• U.S.

Education: Reincarnation

3 minute read
TIME

“You’ll die laughing,” said lean, modest Gus Turbeville, 30, to his wife. An obscure University of Minnesota sociologist, Turbeville had just become the youngest U.S. liberal-arts college president. That was six years ago. Joanne Turbeville had something else to laugh about when she arrived at Northland College in remote Ashland, Wis. (pop. 10,000) on the shores of Lake Superior. Northland (enrollment: 175) was almost a ghost college.

Founded in 1892 at the height of the Wisconsin timber boom, Northland began as a flourishing Congregationalist secondary school. When pines and people dwindled, it became a fading nonsectarian college. Gus Turbeville inherited a huddle of Victorian buildings, an unaccredited school without entrance requirements, a refuge for flunkees from other colleges. More than one trustee said to him: “I’d like to resign as soon as possible.”

Gold Board. Young President Turbeville might have rushed back to Minnesota. A quiet South Carolinian, the son of a chemical salesman, he set out instead to make Northland work. First he expelled more than 40 sluggish students, some of them seniors. He ordered the faculty to crack down on marks, gave every student more work than he could handle. He established stiff entrance exams, rejected applicants below the top half of their high school classes. When stunned alumni asked how freshman-starved Northland could afford it, Salesman Turbeville hit the road.

For three years he worked on a key trustee: Ellsworth C. Alvord, a leading Washington tax attorney and the biggest individual stockholder in General Dynamics Corp. By the time Turbeville got through with Alvord, the lawyer was a convert. By the time Alvord got through with Frank Pace Jr., chairman of General Dynamics, Pace was a dedicated Northland trustee. By this year, tiny Northland has a solid gold board that many a university might envy. Among its members : Presidential Friend George E. Allen, Publisher Gardner Cowles, Industrialist Victor Emanuel, Movie Arbiter Eric Johnston, Financier Floyd B. Odium.

Rosy Future. Backed by his well-heeled trustees, Gus Turbeville tripled Northland’s budget to $600,000 a year, doubled enrollment to 350, is raising $3,000,000 for new dormitories. The school is now fully accredited; its seniors score in the top 30% in nationwide Educational Testing Service achievement tests. By next year, salaries for the school’s 30 teachers will have nearly doubled to a $7,000 maximum. To Theologian Harmon Bro, formerly of Syracuse University and a onetime Northland student, the Turbeville treatment is “a reincarnation.” Bro has left Syracuse to teach at Northland.

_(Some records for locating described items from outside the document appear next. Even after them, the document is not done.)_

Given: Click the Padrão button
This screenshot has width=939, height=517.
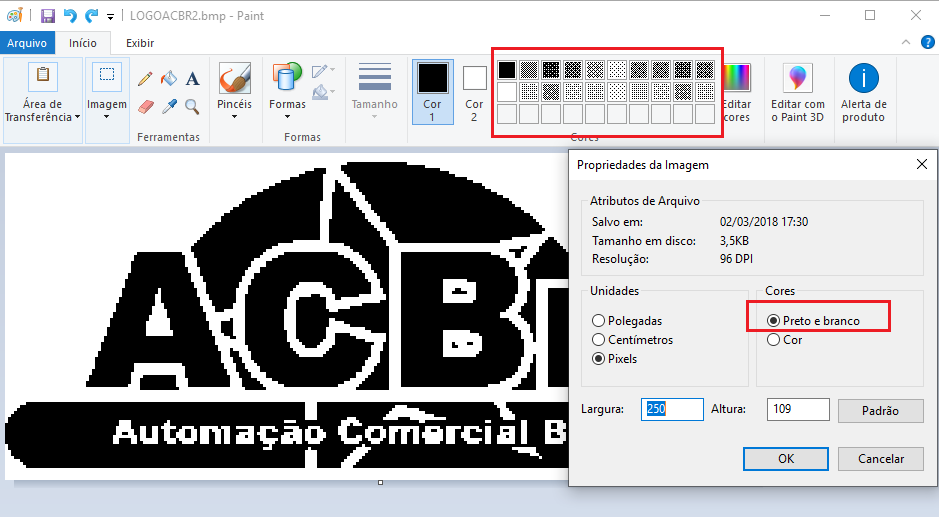Looking at the screenshot, I should pyautogui.click(x=880, y=411).
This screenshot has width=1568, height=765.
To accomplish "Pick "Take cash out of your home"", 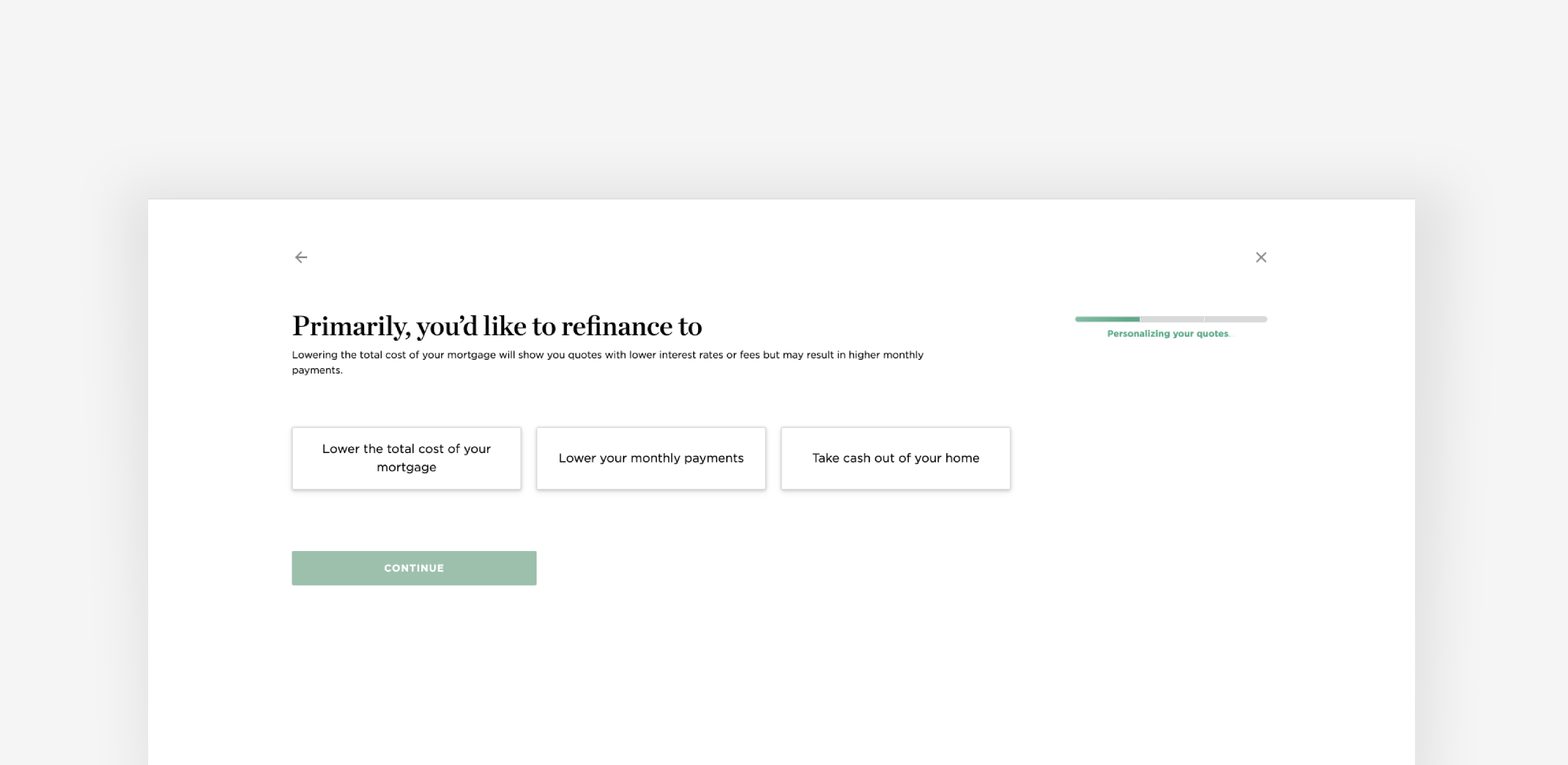I will tap(895, 458).
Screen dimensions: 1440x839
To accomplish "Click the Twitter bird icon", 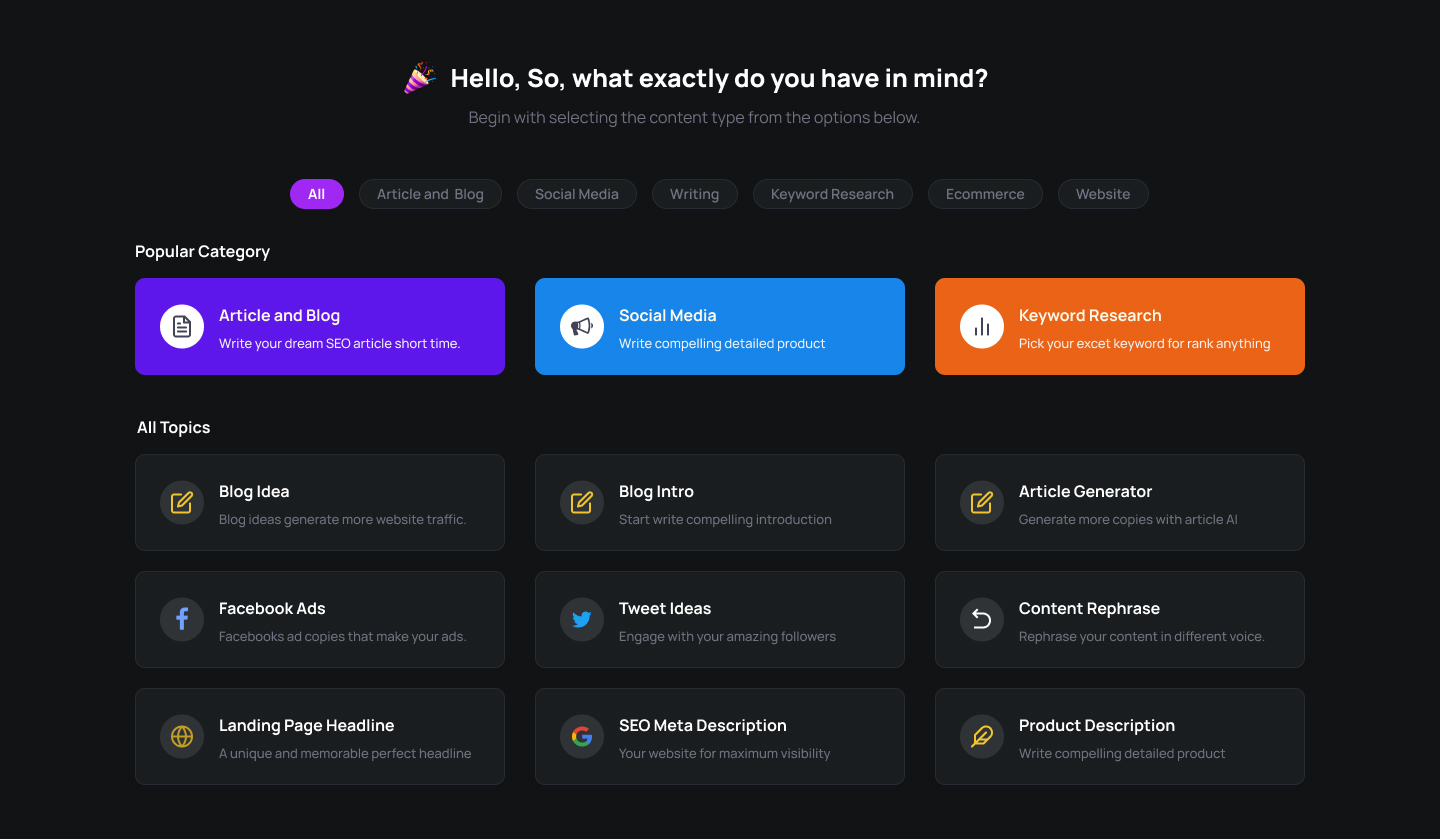I will coord(582,620).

Last week booming Northland received a distinction presently unmatched by any other four-year liberal-arts college. Courtesy of General Dynamics, it will soon have a $250,000 atomic reactor, along with famed Physicists Edward Teller and Frederic de Hoffmann on loan from time to time to lecture in a new $1,000,000 science building. With an additional $10 million endowment in the offing (all earmarked for teachers’ salaries), Northland faces an even rosier future. Says go-getting President Turbeville, who has turned down industry offers at more than double his $15,000 salary: “In ten years we’ll be able to hire the best brains in the world. If they can teach, we’ll pay them $25,000 yearly.”